Threats to the rule of law are as much a reality within our own communities as they are nationally. It is at the local level where we find our current democracy hero, Alex Barnett.

Conway is a small town of about 65,000 in Central Arkansas. It is home to three colleges and universities and has one of the highest rates of residents with college degrees in the state. Alex, one of those area college students, was sentenced to 10 days in the county jail for non-violently protesting the Conway School Board’s newly-passed policies against transgender students. 

Here is the backstory. At a contentious meeting last October, the Conway School Board banned transgender students from using the school bathrooms of their gender and banned two books with transgender characters. The School Board’s deliberations included strong language by the proponents of the bans, with one speaker calling for all LGBTQ persons to be killed. 

Alex organized a group of his fellow college students to speak against the Board’s policies at its next meeting in November. "Ultimately, when I'm fighting for trans rights, I'm also fighting for my own rights," he said.

"If you don't show up for… people who are marginalized, the people who are facing the most severe oppression from the government, if you don't show up to help them, then you're screwed whenever they come for you." 

Apparently fearful of hearing from college students, the Conway School Board decided in advance to ban public testimony at their November meeting. As an alternative form of speech, Alex and his fellow students carried signs to the meeting with such messages as, “ban hate, not books” and “don’t be a child’s first bully”. 

Alex and his fellow students were ordered from the meeting, then from the building. When Alex and other student leaders refused to leave and chanted “Trans lives matter” outside the Board’s meeting room, they were arrested and taken to the local police station. 

The “Conway 3” were arrested for trespassing and failure to disperse and appeared before District Court Judge Chris Carnahan. One pleaded guilty and was sentenced to pay a $450 fine; a second student is scheduled for trial at the end of this month. 

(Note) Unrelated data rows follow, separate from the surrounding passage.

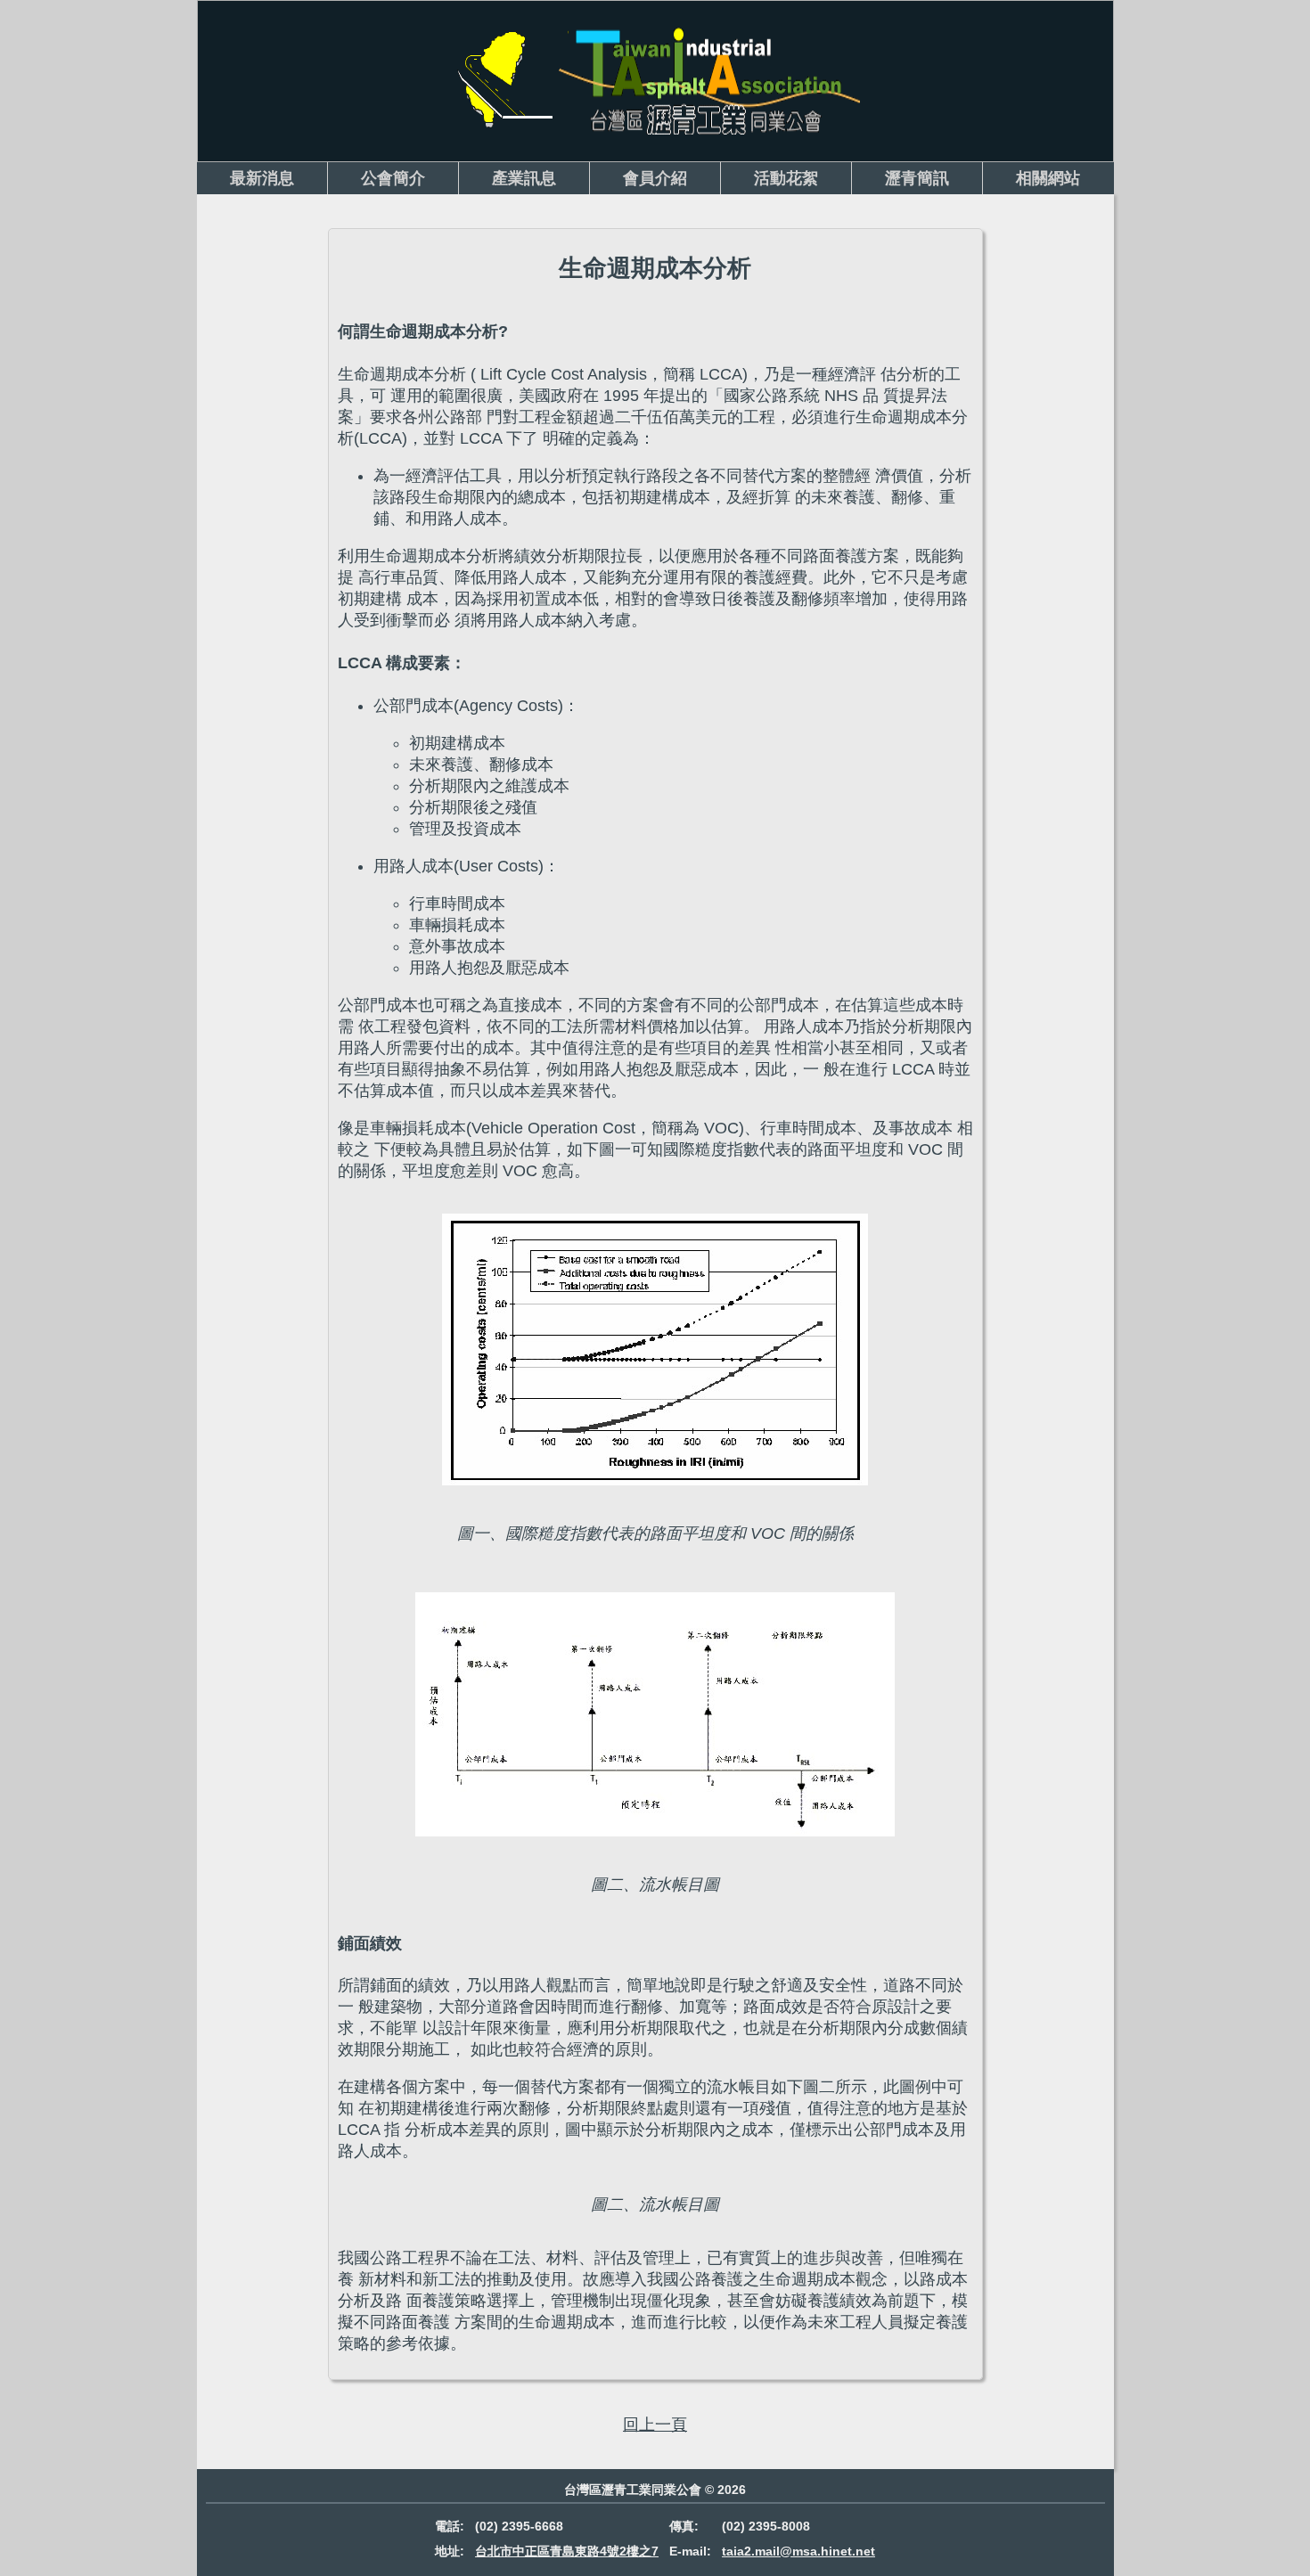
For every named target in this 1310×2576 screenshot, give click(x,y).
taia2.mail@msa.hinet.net (798, 2551)
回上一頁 (655, 2424)
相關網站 (1048, 178)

In a bench trial before Judge Carnahan, Alex took the stand in his own defense, where he explained the basis for his actions: "I admitted to instigating the protests. … And I said explicitly, what I did was morally correct, and I have no remorse for what I did whatsoever." Judge Carnahan accused the young student of trying to “intimidate” the Conway School Board and sentenced Alex to jail for 10 days, ordered him to pay a fine of $650, and banned him from all Conway public schools for a year. Alex’s lawyer immediately filed an appeal, allowing Alex to be released after a night in jail.

Ironically, when running for his judicial seat, Judge Carnahan admitted that his significant donations from a state party could be viewed as an endorsement, a violation of the judicial code. His reason for doing so? He believed that the provision of the code prohibiting claims of party endorsements was an unconstitutional violation of his constitutional rights. 

Alex Barnett is a democracy hero for standing up to a governmental body’s autocratic process, protesting the government’s efforts to silence him and his fellow students.